**Stated exercise**
Convert the records, from the line containing "Clear the Job Title input text" through the end of the records, into a Markdown table with the columns "Row" and "Line", numbering each row and skipping blank lines. Omit the pictures from the answer.

**Data to process**
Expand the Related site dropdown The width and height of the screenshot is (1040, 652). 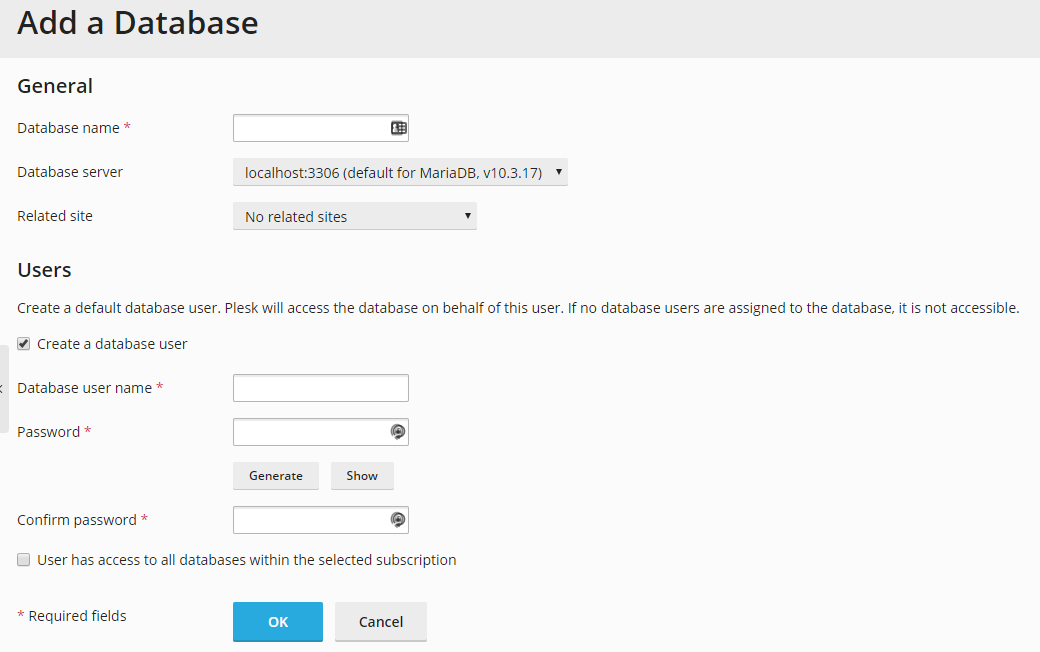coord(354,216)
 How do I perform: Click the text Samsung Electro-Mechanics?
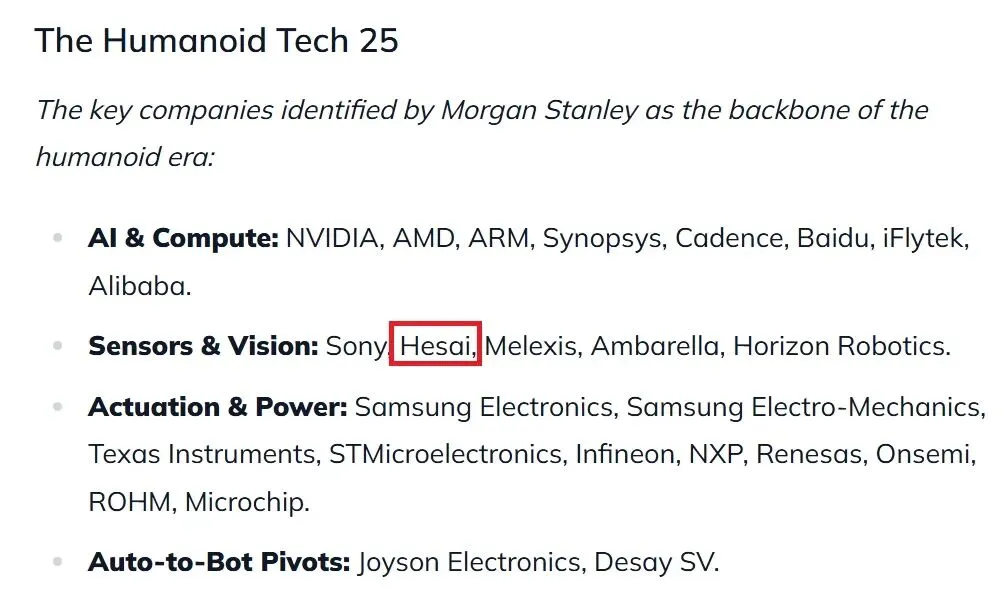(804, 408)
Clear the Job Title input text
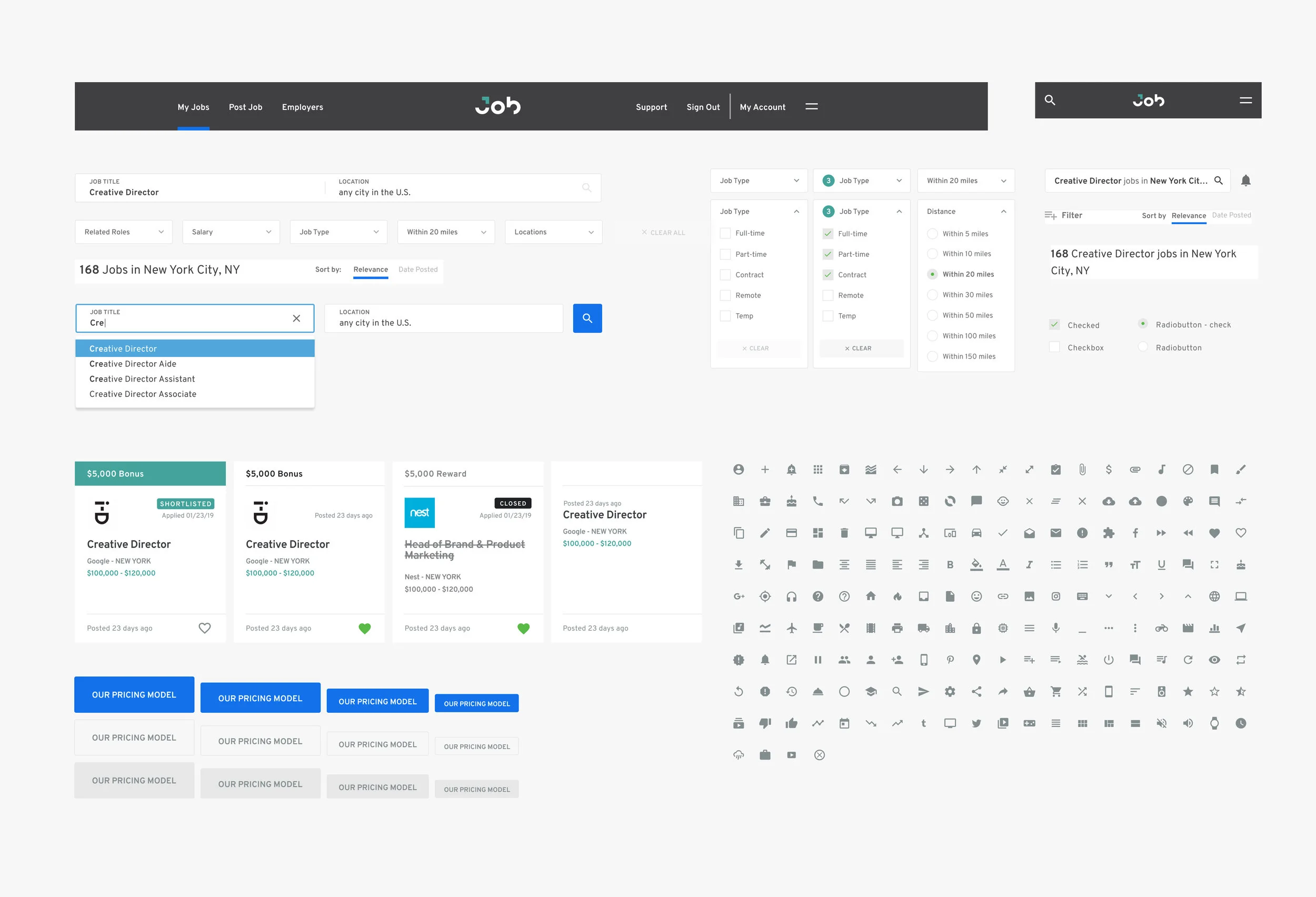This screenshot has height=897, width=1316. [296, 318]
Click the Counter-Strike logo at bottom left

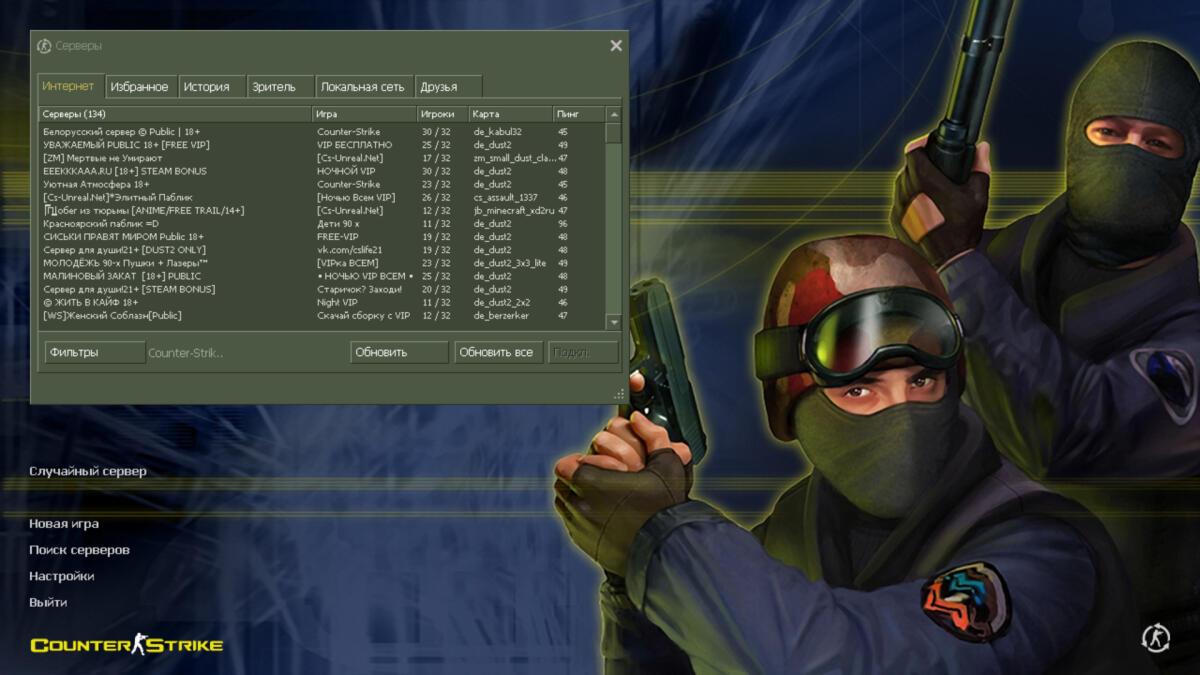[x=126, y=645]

**Correct result**
| Row | Line |
|---|---|
| 1 | Clear the Job Title input text |
| 2 | This screenshot has height=897, width=1316. [296, 318] |
| 3 | Click the Counter-Strike logo at bottom left |
| 4 | [x=126, y=645] |